On est passé progressivement  des années 70 à aujourd’hui, de l’enseignement d’une histoire sociale qui mettait en lumière les grands acquis de l’homme, ceux de l’amélioration de sa condition, relatif à l’édification d’un pays démocratique inscrit dans la modernité, à une histoire de la victimisation qui ressasse les rapports de dominations de l’esclavage et de la colonisation, pourtant largement dépassés par la conquête des mêmes droits pour tous. Ce qui au passage mériterait une toute autre attention, celle propre à cette faculté de la République à avoir su dépasser les contradictions d’une histoire dont elle avait hérité, en raison du souffle humaniste que contiennent ses grands principes et valeurs. Lorsqu’on se remémore ce que prévoyaient les nouveaux programmes d’histoire, où on avait envisagé que l’enseignement du colonialisme ou de l’islam soient obligatoire, pendant que celui des penseurs des Lumières était optionnel, comme cela avait été avancé par la ministre avant de rectifier le geste sous la pression des réactions d’épouvante devant tant d’imposture, on a pu voir combien le ver se trouve dans le fruit. Mr Ayrault Premier ministre, avait quant à lui plaidé pour la reconnaissance par la France d’une identité arabo-orientale, incitant à la reconnaissance des cultures sur le mode du multiculturalisme, détruisant les fondements d’une République qui est censée ne reconnaitre que des citoyens.

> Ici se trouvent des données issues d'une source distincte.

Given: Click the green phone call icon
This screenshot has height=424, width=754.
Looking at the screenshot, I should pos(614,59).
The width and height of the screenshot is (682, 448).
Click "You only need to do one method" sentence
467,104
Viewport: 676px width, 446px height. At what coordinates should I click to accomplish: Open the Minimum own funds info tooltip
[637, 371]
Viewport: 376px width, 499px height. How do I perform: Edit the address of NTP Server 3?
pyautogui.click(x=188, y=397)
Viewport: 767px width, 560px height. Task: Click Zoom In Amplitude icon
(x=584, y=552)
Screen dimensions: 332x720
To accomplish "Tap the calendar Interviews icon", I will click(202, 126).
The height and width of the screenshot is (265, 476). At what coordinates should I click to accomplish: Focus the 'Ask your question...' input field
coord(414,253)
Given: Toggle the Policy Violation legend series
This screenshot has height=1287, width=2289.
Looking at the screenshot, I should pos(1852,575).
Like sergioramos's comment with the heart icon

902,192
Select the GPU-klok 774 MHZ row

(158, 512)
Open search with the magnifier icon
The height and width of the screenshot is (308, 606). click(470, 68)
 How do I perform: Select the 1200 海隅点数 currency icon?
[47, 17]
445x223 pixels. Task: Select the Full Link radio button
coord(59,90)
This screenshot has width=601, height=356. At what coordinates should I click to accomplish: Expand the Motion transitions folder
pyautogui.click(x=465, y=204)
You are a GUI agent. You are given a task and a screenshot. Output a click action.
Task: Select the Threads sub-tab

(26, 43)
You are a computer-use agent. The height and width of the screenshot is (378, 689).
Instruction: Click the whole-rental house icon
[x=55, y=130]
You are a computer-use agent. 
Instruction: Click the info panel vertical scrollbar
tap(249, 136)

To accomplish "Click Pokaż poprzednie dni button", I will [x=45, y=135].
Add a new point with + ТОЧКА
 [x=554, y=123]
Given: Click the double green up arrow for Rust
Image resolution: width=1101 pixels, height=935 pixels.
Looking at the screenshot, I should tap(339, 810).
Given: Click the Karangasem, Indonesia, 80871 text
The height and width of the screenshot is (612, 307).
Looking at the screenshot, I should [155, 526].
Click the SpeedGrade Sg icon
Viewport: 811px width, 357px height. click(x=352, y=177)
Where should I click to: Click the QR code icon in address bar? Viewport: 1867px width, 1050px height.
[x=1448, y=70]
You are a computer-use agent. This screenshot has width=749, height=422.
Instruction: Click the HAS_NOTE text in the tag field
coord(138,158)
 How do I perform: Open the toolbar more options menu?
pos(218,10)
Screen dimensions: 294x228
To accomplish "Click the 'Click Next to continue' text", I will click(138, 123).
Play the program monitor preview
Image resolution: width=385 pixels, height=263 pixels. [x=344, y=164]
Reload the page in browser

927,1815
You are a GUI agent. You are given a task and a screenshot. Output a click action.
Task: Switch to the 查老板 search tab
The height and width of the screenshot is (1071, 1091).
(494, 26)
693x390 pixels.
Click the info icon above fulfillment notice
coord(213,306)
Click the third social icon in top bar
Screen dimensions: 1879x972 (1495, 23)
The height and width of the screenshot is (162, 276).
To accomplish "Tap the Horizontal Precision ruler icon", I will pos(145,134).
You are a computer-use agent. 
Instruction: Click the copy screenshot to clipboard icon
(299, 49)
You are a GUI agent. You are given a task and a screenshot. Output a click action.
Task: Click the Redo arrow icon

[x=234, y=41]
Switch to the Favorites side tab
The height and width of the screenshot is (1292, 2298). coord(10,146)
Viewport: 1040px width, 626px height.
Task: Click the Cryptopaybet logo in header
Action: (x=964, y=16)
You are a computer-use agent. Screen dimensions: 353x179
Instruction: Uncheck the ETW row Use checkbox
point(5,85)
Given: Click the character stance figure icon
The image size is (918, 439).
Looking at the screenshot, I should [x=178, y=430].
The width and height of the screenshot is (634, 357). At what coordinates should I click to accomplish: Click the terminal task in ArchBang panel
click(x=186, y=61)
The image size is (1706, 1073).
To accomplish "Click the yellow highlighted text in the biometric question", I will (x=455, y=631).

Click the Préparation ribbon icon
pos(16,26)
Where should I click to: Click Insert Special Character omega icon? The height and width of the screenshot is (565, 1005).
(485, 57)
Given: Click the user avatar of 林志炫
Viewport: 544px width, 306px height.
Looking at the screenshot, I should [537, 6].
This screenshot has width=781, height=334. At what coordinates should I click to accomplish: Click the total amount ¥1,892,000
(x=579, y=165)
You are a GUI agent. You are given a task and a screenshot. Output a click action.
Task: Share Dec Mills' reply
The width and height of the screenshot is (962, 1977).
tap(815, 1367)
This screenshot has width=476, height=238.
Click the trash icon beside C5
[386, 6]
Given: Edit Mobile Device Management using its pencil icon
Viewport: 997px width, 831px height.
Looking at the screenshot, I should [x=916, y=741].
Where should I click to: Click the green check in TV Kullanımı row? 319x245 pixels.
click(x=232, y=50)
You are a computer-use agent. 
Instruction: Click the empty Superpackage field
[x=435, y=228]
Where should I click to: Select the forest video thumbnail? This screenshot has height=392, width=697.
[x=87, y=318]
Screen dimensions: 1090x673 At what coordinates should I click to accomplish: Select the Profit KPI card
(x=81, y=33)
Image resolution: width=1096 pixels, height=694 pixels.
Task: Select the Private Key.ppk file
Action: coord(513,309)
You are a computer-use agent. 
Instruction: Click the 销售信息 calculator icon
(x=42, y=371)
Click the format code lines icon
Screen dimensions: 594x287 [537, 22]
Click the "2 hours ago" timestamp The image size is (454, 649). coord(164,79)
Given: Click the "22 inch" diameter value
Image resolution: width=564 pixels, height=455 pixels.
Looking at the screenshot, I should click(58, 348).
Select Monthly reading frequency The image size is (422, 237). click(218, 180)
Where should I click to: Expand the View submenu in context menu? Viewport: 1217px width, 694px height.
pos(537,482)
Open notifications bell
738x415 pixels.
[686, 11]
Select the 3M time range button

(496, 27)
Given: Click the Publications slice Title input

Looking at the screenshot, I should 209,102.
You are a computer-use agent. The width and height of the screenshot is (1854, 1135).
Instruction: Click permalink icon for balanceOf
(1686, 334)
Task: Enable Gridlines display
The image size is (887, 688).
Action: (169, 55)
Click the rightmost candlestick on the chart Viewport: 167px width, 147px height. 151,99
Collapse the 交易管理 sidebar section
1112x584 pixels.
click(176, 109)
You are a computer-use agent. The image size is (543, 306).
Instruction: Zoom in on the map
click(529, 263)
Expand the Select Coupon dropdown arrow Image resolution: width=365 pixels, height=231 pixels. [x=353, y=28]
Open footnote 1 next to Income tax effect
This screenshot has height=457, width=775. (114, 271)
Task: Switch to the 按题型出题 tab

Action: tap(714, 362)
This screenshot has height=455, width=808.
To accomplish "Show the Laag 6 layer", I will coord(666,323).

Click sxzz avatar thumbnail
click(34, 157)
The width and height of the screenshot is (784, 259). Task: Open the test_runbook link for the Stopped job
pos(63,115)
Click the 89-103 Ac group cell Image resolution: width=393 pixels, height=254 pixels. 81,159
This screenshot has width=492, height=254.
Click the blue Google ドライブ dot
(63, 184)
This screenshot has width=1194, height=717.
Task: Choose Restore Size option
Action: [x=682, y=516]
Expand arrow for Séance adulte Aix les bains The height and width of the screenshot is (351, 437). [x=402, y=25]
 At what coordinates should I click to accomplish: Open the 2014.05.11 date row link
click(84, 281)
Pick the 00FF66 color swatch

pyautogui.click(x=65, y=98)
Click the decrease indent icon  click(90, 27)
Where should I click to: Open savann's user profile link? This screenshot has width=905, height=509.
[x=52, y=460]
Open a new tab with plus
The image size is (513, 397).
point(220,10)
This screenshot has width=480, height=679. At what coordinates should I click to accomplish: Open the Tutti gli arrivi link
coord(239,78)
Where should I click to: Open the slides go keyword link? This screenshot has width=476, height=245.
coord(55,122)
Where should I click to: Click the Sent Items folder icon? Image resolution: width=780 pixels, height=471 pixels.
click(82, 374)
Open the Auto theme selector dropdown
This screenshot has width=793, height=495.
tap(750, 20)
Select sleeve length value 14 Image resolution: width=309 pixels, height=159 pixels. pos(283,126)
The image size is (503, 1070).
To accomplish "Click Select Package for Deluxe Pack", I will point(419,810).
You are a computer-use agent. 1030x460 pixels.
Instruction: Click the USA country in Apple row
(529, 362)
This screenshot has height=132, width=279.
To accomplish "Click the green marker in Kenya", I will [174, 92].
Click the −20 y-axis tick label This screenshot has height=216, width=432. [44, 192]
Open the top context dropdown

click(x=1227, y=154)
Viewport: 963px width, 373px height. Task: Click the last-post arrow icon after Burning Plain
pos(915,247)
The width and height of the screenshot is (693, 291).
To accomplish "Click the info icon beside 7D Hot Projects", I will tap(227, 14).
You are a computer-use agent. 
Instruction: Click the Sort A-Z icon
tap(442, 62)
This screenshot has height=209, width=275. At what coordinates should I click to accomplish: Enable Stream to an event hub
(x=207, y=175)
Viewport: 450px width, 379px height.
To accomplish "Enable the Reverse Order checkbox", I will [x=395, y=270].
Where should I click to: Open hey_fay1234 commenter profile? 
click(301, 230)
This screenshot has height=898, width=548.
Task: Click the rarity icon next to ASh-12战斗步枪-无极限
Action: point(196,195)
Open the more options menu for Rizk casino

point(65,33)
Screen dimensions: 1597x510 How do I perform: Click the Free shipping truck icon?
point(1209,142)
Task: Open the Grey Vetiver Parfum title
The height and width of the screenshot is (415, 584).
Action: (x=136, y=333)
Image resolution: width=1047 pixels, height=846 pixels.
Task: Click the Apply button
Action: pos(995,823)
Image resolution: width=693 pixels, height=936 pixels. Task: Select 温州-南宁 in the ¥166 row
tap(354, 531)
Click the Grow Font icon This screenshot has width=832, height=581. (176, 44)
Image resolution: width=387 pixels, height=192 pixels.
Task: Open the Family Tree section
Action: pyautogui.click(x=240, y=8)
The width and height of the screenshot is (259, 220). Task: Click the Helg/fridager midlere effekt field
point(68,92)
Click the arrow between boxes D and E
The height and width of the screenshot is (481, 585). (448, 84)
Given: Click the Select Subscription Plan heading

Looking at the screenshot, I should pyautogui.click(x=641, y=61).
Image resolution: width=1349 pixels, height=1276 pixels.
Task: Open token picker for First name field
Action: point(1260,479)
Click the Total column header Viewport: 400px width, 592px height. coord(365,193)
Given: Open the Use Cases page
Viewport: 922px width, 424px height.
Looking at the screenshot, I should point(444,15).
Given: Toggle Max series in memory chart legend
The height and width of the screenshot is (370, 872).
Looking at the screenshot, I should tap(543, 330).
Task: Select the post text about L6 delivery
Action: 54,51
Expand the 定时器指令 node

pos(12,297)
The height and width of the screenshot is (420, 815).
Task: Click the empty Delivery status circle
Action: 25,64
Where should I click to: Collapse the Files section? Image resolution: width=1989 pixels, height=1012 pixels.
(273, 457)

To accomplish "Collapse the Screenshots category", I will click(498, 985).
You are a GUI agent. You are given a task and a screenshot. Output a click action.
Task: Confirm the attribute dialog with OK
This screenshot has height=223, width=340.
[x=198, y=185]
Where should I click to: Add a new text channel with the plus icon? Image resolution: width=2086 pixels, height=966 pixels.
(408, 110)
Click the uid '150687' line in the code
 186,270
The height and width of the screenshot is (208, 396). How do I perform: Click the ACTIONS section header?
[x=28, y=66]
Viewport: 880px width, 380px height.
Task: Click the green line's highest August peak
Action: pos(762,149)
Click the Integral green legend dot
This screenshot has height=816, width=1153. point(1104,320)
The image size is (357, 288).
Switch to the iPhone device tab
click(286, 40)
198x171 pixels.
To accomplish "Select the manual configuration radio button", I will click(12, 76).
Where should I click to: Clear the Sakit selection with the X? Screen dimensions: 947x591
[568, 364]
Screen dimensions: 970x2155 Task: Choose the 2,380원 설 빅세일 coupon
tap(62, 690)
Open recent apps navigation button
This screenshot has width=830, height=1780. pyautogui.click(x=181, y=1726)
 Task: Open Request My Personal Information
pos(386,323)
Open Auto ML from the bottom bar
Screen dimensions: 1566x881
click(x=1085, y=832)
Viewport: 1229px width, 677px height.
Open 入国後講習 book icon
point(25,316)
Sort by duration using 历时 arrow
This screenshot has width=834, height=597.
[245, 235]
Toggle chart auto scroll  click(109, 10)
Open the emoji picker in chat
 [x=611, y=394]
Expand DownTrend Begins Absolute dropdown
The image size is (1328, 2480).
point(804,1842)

Le pouvoir politique fait depuis longtemps le jeu d’un tout autre modèle que le modèle Républicain dans les faits, car sur le terrain, c’est le clientélisme politico-religieux qui domine, l’encouragement des communautés au détriment du citoyen, des cultures au détriment d’une même culture, l’ouverture des frontières aux migrants de tous horizons au risque d’un mouvement de dilution multiculturelle et d’éclatement de l’Etat-nation. On voit bien que, du contenu de l’enseignement à la réalité de notre société, nous sommes englués dans des contradictions que l’école ne peut dans ces circonstances dépasser par le simple jeu de cette promotion subite de l’enseignement d’une morale républicaine à l’école, détachée d’un concret qui dit bien largement le contraire.

Le budget du service civique passerait de 300 millions d’euros à plus d’un milliard d’euros en 2018, son coût est-il incompatible avec la priorité de lutte contre les dépenses de l’Etat et les déficits ?

Jean-François Chemain : Si le service civique est de quelque utilité, alors il ne faut pas regarder son coût !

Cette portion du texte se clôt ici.